» **THE PROBLEM**:
Your output must consist of the records printed verbatim, with the pictures excluded.

[[ INFORMATION GIVEN open ]]

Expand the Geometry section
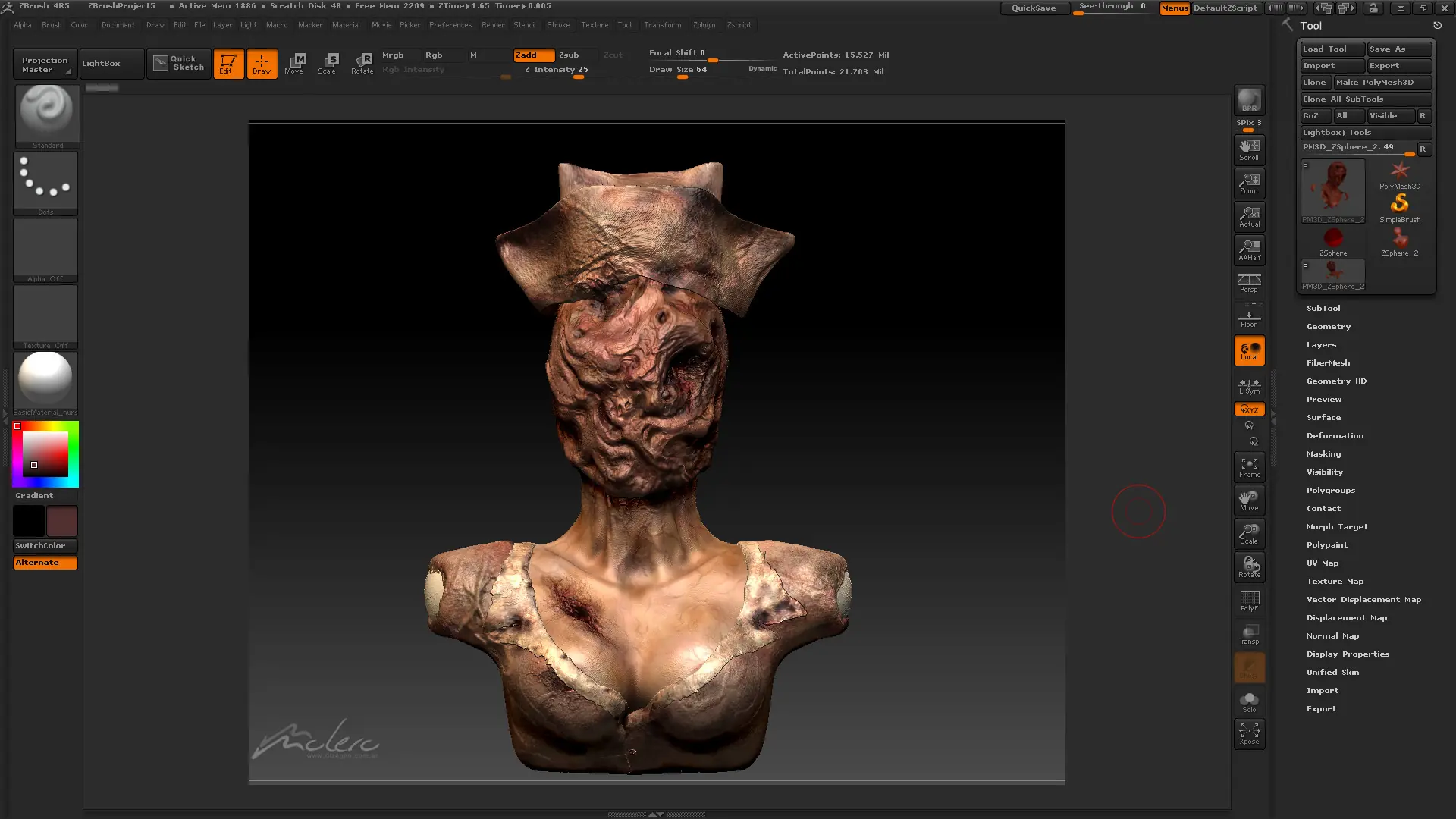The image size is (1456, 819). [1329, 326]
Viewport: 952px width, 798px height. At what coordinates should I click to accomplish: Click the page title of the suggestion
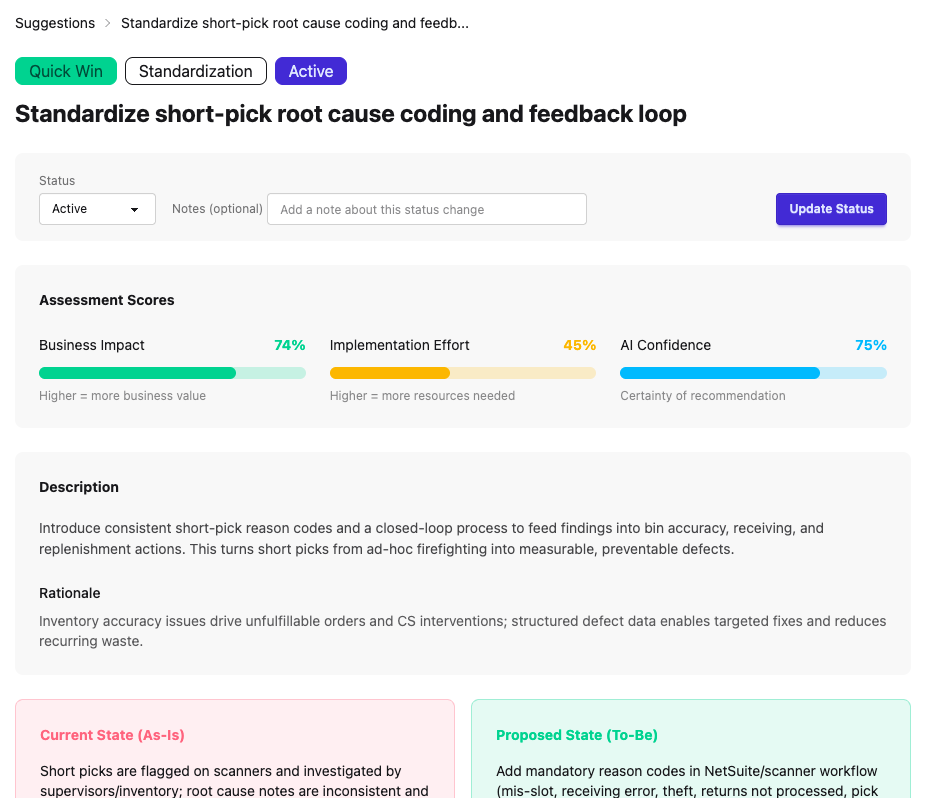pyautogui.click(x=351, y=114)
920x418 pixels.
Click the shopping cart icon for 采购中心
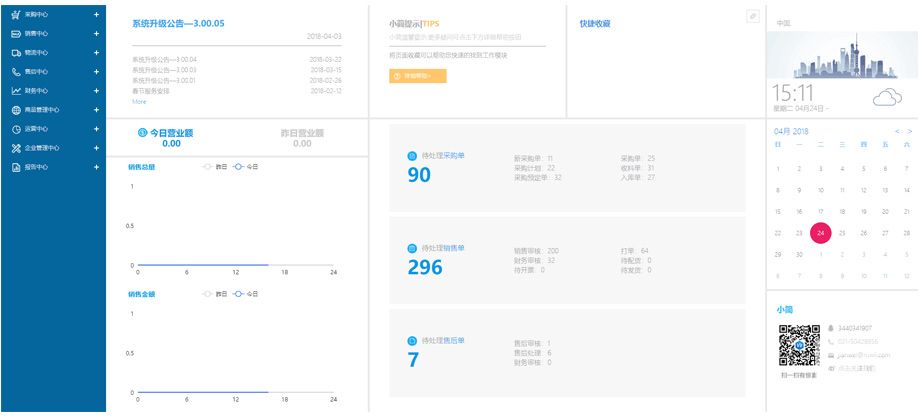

[[ INFORMATION GIVEN closed ]]

» **TASK SOLUTION**:
Expand the Geometry section
The image size is (1456, 819). [1329, 326]
Viewport: 952px width, 798px height. At what coordinates should I click to accomplish: Click the page title of the suggestion
pyautogui.click(x=351, y=114)
920x418 pixels.
Click the shopping cart icon for 采购中心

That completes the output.